La clase media, reventada la burbuja universitaria, se sintió engañada y atrapada en un espacio de transición que no tenía rutas de escape. Es como caminar cientos de kilómetros para llegar a un paradero a esperar una micro que nunca pasará. Y ahí comienza a desestabilizarse el orden político. Lo vivido, es crucial entenderlo, es una crisis de sentido en conjunto con una crisis material. No es sólo que las economías domésticas estén reventadas por la deuda combinada con la jubilación precaria de los mayores, sino que hoy no se ve, en la inmensa mayoría de los casos, ningún camino para salir de esa situación, ninguna utopía hacia la cual avanzar siguiendo ciertas reglas y procedimientos. Es el vacío el que alimenta una protesta que, por lo mismo, no tiene dirigencia ni programa.

Ningún daño, por otro lado, es sin consecuencias. La desilusión se convirtió en sensación de engaño y desconfianza. Hoy no es fácil prometer. La crisis de sentido es también crisis de confianza: no sólo no se ve salida, sino que no se les cree a quienes las prometen. Engañados ya una vez, ¿por qué creer de nuevo?

La clase política que acompañe y que emerja del proceso constituyente debe tomar nota de esto. Lo que prometan, los pilares del Estado social, deberá ser tan concreto y sólido como el auto, la tele y el teléfono, aunque se trate de bienes más complejos. La confianza la pueden recuperar, pero de a poco. Cualquier afán maximalista será, razonablemente, tenido por deshonesto.

¿Por dónde partir entonces? La pandemia quizás nos ha señalado algunos caminos. Uno es el de la salud: es claro que necesitamos y podemos avanzar hacia un sistema universal, con seguros complementarios. Si algo nos ha enseñado el Covid es que somos una comunidad biológica, querámoslo o no. Y eso debe reflejarse institucionalmente en un sistema único nacional de salud. Esto implica que los grupos más privilegiados acepten una cobertura básica de menos robusta para asuntos de rutina o de menor gravedad, a cambio de que la gran mayoría tenga un mejor acceso a la salud.
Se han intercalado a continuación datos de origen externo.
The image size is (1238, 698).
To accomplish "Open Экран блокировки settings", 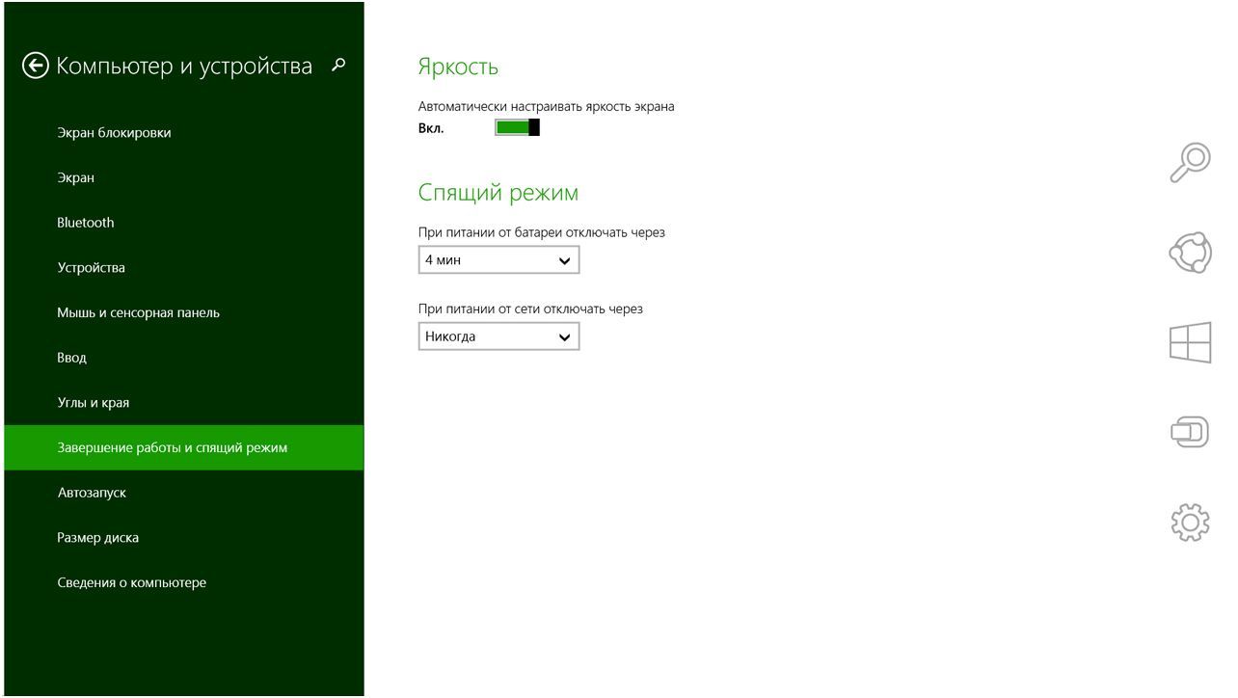I will coord(114,133).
Otra ruta señalada por la pandemia es dar pasos definitivos en pos de masificar el consumo virtual internacional e interregional. La pandemia amplificó notablemente el acceso a internet y el comercio virtual. Esa tendencia puede ser consolidada reformando nuestro sistema de aduanas para facilitar el flujo de bienes desde el extranjero, ampliando la cobertura y la calidad de los servicios de internet, reforzando nuestros sistemas nacionales de correos y encomiendas, facilitando el acceso a tarjetas de crédito con cupo internacional a tasas convenientes, e invitando a las grandes plataformas de comercio virtual, como EBay o Amazon a sumarse a Mercadolibre y Yapo. Esta apertura económica digital y agilización de las comunicaciones internas (¿qué pasa con el cabotaje nacional?) pondría los beneficios de la globalización al alcance muchos más chilenos, les imprimiría mayor competencia a varias industrias locales, sería un decisivo factor de descentralización económica y política (desintermediación que facilitaría el emprendimiento local con mirada nacional), y permitiría muchos pequeños emprendimientos basados en la microimportación.